Passage shown ->
• • • •

Climate change is likely to become one of the most significant drivers of biodiversity loss by the end of the century. Current global warming is already affecting species and ecosystems around the world, particularly the most vulnerable ecosystems such as coral reefs, mountains and polar ecosystems. Furthermore, it has impacts on the ecosystem services on which people’s livelihoods depend, such as rainfall and soil fertility which are essential to agricultural production. Human, animal and plant health are affected through increased transmission of vector-borne diseases.
Ecosystems such as forests, rangelands, croplands, peatlands and wetlands represent globally significant carbon stores. Their conservation, restoration and sustainable use is included as a part of many Intended Nationally Determined Contributions, and is therefore a critical element for the fulfilment of the Paris Agreement under the United Nations Framework Convention for Climate Change, a global commitment toward the mitigation of dangerous changes to the Earth’s atmospheric temperature and climate system.
Biodiversity and healthy ecosystems are also an important resource for increasing resilience and reducing the risks and damages associated with negative impacts of climate change. They can serve as natural buffers against extreme climate and weather events such as changing patterns of rainfalls, droughts, storms and other disasters. Diversified and integrated production systems offer more options for adapting to a changing climate. Ecosystem based production systems reduce the reliance on synthetic inputs and the associated emissions of greenhouse gases.
Breeding drought, salt and disease resistant plant varieties, livestock breeds and fish will become important to ensure food security in the advance of climate change.

• • • •

Dataset section ->
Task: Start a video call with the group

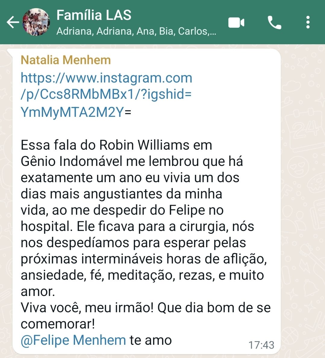Action: (236, 23)
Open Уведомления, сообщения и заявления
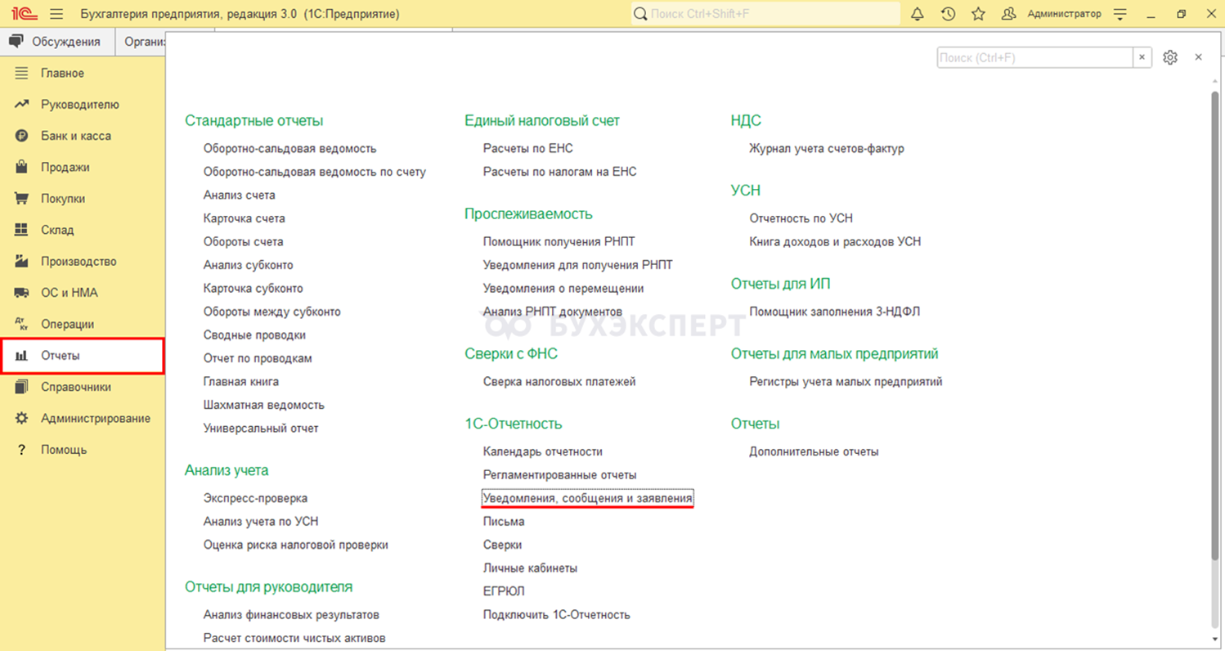The height and width of the screenshot is (651, 1225). (587, 497)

• • • •

Directions ->
1) Return the climate and biodiversity passage word for word, from "Ecosystems such as forests, rangelands, croplands, peatlands" up to and including "and climate system.".
2) From the climate and biodiversity passage, list every kind of ecosystem it names as a globally significant carbon store.

Solved tasks ->
1)
Ecosystems such as forests, rangelands, croplands, peatlands and wetlands represent globally significant carbon stores. Their conservation, restoration and sustainable use is included as a part of many Intended Nationally Determined Contributions, and is therefore a critical element for the fulfilment of the Paris Agreement under the United Nations Framework Convention for Climate Change, a global commitment toward the mitigation of dangerous changes to the Earth’s atmospheric temperature and climate system.

2) forests, rangelands, croplands, peatlands, wetlands